**ACTIVITY**
In the records below, pick out all lines containing the word "Coal".

RECORDS FOR THE TASK START

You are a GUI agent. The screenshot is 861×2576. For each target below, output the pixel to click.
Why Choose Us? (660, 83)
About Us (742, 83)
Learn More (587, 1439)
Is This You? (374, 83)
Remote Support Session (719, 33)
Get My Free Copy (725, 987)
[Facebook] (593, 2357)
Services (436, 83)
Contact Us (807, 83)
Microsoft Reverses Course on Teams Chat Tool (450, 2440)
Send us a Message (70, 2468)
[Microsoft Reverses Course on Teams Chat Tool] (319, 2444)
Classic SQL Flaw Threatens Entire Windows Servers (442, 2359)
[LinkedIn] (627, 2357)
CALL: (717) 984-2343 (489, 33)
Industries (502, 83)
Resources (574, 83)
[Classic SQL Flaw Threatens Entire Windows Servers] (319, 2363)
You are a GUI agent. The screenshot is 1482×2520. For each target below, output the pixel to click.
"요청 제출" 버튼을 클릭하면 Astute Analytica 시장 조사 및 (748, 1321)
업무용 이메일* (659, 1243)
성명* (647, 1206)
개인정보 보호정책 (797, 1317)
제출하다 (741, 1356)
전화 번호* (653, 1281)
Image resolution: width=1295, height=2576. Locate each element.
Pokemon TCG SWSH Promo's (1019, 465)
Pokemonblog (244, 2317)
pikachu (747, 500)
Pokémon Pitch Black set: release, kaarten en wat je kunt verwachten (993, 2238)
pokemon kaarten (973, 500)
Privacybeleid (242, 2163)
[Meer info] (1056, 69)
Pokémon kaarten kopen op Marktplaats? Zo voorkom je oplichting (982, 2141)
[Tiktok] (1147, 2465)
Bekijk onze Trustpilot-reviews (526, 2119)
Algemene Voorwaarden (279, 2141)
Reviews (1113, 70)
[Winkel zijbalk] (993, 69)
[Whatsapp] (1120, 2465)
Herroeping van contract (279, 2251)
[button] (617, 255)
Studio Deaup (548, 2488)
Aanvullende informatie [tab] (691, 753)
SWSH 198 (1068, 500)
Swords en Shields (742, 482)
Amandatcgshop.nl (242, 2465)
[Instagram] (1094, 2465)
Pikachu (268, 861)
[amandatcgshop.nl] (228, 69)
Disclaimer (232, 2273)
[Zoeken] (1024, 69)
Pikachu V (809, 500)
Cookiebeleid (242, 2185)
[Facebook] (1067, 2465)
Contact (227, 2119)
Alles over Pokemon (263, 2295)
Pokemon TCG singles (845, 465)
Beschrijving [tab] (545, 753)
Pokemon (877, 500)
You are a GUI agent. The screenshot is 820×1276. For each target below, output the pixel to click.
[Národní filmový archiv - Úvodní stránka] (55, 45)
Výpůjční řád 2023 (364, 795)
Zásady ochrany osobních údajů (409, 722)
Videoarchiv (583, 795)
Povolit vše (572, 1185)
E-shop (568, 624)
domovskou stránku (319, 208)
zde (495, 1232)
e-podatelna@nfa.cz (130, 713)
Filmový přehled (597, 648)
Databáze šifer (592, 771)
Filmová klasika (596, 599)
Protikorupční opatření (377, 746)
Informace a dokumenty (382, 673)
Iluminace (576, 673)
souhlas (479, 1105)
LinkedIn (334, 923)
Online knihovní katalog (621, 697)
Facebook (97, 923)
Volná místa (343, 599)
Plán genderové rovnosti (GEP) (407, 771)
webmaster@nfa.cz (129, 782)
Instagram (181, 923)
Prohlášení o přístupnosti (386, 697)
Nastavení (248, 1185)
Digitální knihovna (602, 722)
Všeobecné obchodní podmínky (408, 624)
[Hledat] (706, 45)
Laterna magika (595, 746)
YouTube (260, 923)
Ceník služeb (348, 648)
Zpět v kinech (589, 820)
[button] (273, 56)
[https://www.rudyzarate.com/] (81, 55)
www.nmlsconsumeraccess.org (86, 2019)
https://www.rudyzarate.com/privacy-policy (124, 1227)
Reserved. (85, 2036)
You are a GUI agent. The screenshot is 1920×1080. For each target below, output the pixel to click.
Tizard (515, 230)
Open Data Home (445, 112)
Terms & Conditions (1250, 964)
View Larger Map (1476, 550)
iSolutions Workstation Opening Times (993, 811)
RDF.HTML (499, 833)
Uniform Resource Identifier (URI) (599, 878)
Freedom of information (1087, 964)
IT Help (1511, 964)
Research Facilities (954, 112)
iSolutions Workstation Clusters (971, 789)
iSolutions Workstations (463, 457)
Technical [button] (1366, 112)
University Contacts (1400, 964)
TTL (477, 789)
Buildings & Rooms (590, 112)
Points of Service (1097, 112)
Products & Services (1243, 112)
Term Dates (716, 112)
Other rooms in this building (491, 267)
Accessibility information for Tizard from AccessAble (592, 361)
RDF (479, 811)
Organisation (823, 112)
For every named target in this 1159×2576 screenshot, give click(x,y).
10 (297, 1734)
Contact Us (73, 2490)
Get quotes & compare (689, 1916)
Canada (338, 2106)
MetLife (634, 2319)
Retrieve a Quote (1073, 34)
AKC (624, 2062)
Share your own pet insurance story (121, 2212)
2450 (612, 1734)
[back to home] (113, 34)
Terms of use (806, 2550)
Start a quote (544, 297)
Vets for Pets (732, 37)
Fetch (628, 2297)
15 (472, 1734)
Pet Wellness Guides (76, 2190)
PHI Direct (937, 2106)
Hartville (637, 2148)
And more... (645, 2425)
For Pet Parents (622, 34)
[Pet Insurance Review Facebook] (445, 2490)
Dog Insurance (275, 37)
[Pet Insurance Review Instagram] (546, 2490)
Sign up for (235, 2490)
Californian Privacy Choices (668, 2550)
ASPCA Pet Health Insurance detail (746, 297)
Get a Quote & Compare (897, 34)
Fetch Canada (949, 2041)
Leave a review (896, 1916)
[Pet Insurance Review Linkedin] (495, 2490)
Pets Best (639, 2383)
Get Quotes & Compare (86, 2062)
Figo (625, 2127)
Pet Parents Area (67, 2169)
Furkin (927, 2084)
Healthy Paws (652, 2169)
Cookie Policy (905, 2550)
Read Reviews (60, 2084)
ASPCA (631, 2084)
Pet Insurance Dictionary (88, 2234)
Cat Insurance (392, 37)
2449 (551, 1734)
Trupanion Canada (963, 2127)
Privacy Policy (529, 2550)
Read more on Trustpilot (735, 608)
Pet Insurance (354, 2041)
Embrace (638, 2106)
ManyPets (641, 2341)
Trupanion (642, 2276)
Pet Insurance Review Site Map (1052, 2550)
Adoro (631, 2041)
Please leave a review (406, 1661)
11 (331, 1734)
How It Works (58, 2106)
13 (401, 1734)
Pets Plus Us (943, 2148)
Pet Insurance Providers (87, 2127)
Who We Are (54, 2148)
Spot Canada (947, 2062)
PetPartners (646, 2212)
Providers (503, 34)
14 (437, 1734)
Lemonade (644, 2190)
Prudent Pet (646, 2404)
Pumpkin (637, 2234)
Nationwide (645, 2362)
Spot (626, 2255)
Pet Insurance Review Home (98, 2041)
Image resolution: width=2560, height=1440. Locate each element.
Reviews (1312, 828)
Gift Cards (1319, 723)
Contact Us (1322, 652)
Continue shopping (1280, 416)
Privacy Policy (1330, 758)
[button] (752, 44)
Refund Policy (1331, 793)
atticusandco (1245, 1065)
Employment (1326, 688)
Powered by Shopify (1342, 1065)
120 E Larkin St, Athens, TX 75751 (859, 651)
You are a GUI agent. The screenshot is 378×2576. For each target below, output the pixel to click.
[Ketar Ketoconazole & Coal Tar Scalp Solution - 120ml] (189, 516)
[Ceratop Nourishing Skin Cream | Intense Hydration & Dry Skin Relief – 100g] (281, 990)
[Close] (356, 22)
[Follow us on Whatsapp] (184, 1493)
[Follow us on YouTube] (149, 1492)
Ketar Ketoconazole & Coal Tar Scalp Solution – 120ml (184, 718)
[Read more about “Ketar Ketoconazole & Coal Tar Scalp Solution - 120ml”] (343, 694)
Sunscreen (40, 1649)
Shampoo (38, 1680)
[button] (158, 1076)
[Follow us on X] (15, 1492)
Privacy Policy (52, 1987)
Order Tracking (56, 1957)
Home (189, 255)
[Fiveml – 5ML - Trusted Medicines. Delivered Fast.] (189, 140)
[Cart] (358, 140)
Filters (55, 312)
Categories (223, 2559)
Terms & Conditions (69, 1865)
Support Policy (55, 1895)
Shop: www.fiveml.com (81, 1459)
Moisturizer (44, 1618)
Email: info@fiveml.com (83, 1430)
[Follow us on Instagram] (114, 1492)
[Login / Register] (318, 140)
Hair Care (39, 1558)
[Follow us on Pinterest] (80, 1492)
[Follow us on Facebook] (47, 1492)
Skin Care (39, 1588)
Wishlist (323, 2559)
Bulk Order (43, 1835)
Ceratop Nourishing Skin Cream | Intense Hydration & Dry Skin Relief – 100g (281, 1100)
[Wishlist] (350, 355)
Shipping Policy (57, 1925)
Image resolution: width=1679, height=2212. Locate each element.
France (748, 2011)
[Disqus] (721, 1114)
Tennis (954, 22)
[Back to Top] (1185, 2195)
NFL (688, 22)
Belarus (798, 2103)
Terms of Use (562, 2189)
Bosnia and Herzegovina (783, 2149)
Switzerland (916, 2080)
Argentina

RECORDS FOR THE TASK END

**WRITTEN SOLUTION**
[Ketar Ketoconazole & Coal Tar Scalp Solution - 120ml] (189, 516)
Ketar Ketoconazole & Coal Tar Scalp Solution – 120ml (184, 718)
[Read more about “Ketar Ketoconazole & Coal Tar Scalp Solution - 120ml”] (343, 694)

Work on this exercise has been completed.